• **Information provided**:
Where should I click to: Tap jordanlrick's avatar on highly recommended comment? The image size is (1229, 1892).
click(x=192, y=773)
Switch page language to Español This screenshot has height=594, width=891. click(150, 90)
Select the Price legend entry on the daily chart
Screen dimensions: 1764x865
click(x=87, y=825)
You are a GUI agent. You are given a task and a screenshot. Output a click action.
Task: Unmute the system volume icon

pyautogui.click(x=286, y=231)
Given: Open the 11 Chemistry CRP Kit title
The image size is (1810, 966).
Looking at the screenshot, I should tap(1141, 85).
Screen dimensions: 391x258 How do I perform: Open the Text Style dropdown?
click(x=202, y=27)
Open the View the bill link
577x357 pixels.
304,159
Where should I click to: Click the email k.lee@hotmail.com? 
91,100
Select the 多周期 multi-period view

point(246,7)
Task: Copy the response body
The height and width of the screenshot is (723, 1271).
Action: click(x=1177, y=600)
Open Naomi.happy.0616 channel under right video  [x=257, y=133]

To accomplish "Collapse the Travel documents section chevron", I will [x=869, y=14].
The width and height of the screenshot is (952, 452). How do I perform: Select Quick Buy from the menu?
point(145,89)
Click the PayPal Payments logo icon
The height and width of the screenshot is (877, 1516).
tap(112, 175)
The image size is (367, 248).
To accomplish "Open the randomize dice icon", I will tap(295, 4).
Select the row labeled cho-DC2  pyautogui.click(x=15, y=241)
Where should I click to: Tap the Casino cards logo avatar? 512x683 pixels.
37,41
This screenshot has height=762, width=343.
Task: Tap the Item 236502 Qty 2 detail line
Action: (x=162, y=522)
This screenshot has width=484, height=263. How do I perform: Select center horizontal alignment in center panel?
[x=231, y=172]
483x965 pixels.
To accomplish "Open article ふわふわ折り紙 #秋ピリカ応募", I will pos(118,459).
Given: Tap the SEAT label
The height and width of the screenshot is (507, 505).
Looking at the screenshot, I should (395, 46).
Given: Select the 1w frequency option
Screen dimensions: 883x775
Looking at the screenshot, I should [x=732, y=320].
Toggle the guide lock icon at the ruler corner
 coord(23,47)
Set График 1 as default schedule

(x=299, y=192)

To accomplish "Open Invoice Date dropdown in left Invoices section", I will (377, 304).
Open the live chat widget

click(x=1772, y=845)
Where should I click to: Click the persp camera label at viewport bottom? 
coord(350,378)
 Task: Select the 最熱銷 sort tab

• **What you need to do**:
Would you filter the entries above and keep each line that has the word "will"?

• **Answer**:
To accomplish "Collapse the Travel documents section chevron", I will [x=869, y=14].
To accomplish "Open the randomize dice icon", I will tap(295, 4).
To accomplish "Open article ふわふわ折り紙 #秋ピリカ応募", I will pos(118,459).
To accomplish "Open Invoice Date dropdown in left Invoices section", I will (377, 304).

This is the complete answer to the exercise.